Every line in the records below that holds the word "will" is to be copied.

****************

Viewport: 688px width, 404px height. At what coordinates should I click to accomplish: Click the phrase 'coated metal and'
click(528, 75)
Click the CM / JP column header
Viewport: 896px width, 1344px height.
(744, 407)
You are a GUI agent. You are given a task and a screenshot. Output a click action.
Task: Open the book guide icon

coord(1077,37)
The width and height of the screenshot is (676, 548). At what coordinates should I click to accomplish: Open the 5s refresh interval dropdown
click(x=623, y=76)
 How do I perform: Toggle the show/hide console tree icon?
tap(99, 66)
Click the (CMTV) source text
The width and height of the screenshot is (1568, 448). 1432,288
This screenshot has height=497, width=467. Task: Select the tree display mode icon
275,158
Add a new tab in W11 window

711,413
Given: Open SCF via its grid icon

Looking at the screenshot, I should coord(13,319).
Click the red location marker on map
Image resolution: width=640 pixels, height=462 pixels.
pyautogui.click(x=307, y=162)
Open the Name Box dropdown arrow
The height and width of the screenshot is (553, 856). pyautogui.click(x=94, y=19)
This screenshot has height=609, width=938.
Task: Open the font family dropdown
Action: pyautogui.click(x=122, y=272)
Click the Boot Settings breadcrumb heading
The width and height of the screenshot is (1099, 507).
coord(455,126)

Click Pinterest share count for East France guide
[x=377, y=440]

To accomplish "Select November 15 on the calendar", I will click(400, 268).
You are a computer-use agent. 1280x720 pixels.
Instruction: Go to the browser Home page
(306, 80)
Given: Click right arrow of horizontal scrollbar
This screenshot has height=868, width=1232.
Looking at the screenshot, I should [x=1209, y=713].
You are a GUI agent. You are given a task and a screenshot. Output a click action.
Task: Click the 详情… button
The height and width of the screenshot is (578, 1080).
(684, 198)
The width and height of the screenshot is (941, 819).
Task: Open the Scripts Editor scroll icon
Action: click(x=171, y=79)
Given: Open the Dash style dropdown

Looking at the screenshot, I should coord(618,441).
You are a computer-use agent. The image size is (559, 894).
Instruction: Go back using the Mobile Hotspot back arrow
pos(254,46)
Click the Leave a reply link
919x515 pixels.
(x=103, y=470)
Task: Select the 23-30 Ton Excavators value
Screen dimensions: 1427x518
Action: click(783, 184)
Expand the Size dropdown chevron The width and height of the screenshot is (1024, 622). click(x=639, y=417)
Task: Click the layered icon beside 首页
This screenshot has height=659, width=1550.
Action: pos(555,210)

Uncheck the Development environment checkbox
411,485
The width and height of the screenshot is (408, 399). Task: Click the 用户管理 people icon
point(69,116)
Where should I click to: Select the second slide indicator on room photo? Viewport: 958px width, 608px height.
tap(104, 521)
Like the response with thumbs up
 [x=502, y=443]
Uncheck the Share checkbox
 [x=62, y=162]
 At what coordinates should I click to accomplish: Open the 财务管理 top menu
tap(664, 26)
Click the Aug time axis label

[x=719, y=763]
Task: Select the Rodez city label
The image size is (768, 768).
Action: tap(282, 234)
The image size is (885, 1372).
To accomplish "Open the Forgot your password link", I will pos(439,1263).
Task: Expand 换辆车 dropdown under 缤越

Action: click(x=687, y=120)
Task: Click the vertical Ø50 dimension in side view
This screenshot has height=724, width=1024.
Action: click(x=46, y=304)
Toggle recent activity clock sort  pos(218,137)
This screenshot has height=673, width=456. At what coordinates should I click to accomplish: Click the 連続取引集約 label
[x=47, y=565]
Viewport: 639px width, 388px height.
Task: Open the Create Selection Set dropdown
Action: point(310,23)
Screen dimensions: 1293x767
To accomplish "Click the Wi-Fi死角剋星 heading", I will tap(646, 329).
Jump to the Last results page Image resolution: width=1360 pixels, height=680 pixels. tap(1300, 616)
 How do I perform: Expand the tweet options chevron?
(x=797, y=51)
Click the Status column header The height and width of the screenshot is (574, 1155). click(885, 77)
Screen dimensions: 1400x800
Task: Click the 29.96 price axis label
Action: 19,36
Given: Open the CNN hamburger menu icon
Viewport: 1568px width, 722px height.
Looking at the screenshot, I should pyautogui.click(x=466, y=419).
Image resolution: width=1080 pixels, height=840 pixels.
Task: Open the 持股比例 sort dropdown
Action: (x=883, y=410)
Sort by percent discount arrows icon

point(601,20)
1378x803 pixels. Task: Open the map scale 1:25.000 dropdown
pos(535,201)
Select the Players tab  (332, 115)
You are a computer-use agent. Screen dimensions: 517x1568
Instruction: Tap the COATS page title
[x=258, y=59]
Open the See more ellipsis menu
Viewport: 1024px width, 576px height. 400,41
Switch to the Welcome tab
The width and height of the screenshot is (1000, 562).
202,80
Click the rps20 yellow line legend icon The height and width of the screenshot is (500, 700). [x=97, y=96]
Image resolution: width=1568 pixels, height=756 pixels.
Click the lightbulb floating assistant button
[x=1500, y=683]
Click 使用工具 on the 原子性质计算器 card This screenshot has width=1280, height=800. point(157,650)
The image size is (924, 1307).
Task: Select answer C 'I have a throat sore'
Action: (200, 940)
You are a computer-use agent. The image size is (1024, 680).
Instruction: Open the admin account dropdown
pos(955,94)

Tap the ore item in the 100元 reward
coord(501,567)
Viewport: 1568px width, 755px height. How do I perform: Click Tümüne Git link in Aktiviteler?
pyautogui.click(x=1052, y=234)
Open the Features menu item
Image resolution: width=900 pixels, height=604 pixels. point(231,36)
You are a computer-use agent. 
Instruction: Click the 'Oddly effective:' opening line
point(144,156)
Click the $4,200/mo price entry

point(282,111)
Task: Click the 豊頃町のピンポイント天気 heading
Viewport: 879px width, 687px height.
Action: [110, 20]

****************

_YOUR RESPONSE_
To accomplish "Select November 15 on the calendar", I will click(400, 268).
To accomplish "Open the Forgot your password link", I will pos(439,1263).
To accomplish "Click the Wi-Fi死角剋星 heading", I will tap(646, 329).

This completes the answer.